Texto seleccionado —
· · · ·

Una Argentina que estudia y trabaja, piensa y lucha, salió a la calle. Fue un sábado. Un sábado a la tarde. Importa destacar el día, porque no es lo habitual. Quienes salieron eligieron una jornada de descanso y el horario preferido por las amplias clases medias argentinas para replegarse en sus vidas privadas.
Marcharon sin soberbia, pero sin privarse de expresar lo que pensaban. No era un paseo, pero se comportaron como si estuvieran paseando. El testimonio duró dos o tres horas. Después volvieron a sus casas, tal vez al cine o al teatro, o a una reunión con amigos. Normal. Gente normal en un país en el que esa palabra parece más una aspiración que una realidad.
Por supuesto, hubo estímulos y hasta provocaciones que alentaron la voluntad de los ciudadanos de poner límites. El acto del 24 de marzo adquirió los tonos trágicos y grotescos de «la fiesta del monstruo», con esa exhibición obscena de vulgaridad y violencia, de resentimiento y barbarie. Y con ese manifiesto deseo de destituir, de atropellar las instituciones, de convocar al odio. Así, salir a manifestarse dejó de ser un tema de opinión para adquirir la exigencia del deber.
No es la primera vez que los ciudadanos salen a la calle y no será la última. Pero es la primera vez en los últimos años que salen a la calle no como opositores, sino a respaldar un orden político amenazado y asediado, del cual este gobierno es su legítima expresión.
Ese respaldo a la democracia y a la república favorece sin duda al presidente Macri, pero al mismo tiempo lo compromete. Importa destacarlo. Las multitudes que estuvieron en la calle no fueron convocadas desde un centro de poder. Resulta innecesario decir que la manifestación tuvo obvios objetivos políticos, pero lo distintivo es que el impulso provino de la propia sociedad civil. Ese impulso, esa decisión libre de ciudadanos, constituye una de las reservas democráticas más esperanzadoras. El contraste con las convocatorias populistas, en las que el «aparato» y sus abundantes recursos son decisivos, es evidente.
Sería una exageración decir que la manifestación del sábado fue la expresión del «pueblo argentino», pero sería una torpeza desconocer que esas multitudes que eligieron ganar la calle en nombre de valores republicanos y democráticos reclamaron de algún modo la identidad de «pueblo», tal vez porque no se resignan a admitir que ese concepto tan caro a la modernidad pueda ser patrimonio exclusivo de los Baradel, las Bonafini o los Aníbal Fernández.
Una multitud en la calle sin colectivos, camiones y planes sociales marca diferencias: la diferencia entre manipulación y libertad, entre la cultura del ciudadano y las subculturas del hampa política y gremial que subvenciona y atiza resentimientos y rencores con objetivos de dominación y control político.
Las diferencias incluyen una ética y una estética. La ética del soberano dispuesto a defender sus derechos, pero a cumplir con sus deberes, y una estética que no proviene del privilegio, sino de la lucidez; una estética de la mesura, esa íntima y secreta armonía entre forma y contenido, entre expresión y silencio, entre individuo y sociedad.

· · · ·

Datos mostrados —
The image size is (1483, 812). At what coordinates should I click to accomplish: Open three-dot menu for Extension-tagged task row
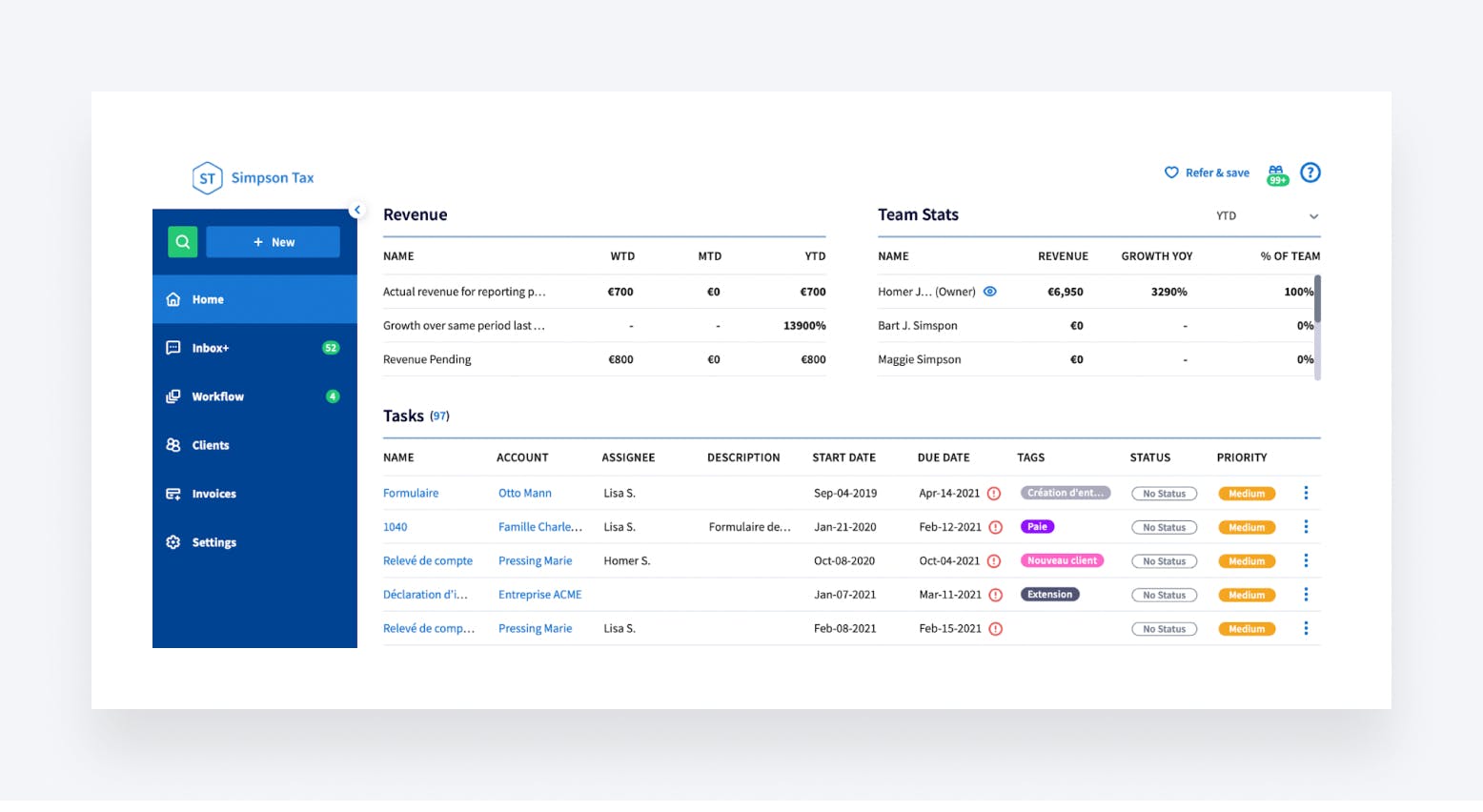[x=1306, y=595]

· · · ·

Ejercicios propuestos —
**A)** Resume en dos oraciones el texto sobre la manifestación del sábado.
**B)** Reescribe el fragmento del texto sobre la manifestación del sábado que empieza con "Una Argentina que" y sigue hasta "sus vidas privadas.", reemplazando "clases medias" por "capas medias".
**C)** Continúa el texto sobre la manifestación del sábado a partir de su última oración.

Respuestas —
**A)** Un sábado por la tarde, una multitud de ciudadanos salió a la calle no como opositores, sino para respaldar un orden democrático y republicano amenazado, tras las provocaciones del acto del 24 de marzo. El impulso provino de la propia sociedad civil, sin colectivos, camiones ni planes sociales, lo que favorece y a la vez compromete al presidente Macri y marca una diferencia ética y estética frente a las convocatorias populistas.

**B)**
Una Argentina que estudia y trabaja, piensa y lucha, salió a la calle. Fue un sábado. Un sábado a la tarde. Importa destacar el día, porque no es lo habitual. Quienes salieron eligieron una jornada de descanso y el horario preferido por las amplias capas medias argentinas para replegarse en sus vidas privadas.

**C)**
«Las clases medias salieron a la calle», dijeron algunos analistas. Las clases medias. He aquí un concepto que se presenta como sociológico, pero que en boca de los populistas es un prejuicio, cuando no un señalamiento despectivo. En efecto, para el populismo, «la clase media» se identifica con conformismo y sometimiento a los poderes oligárquicos. Las izquierdas y el populismo en sus más diversas versiones compiten en este esfuerzo por transformar a las clases medias en las responsables de las desgracias y atribuirles los vicios personales y colectivos más detestables. ¿Es necesario insistir en que ese relato, además de anacrónico, resulta funcional a quienes medran con los dudosos beneficios de una Argentina pobre, atrasada e ignorante? ¿Se pusieron a pensar qué sería del país sin sus clases medias, sin su cultura de clase media? ¿Qué molesta de ella a los epígonos del populismo? ¿Su expectativa de movilidad social ascendente, la afirmación cotidiana de las libertades individuales, su rechazo a dejarse manipular por los demagogos de turno? ¿O acaso ignoran que los países más justos del planeta son precisamente los que han desarrollado con más amplitud a sus clases medias? ¿O desconocen que la aspiración de un trabajador, de un «pobre» inclusive, es precisamente ingresar a esas clases medias que el populismo detesta?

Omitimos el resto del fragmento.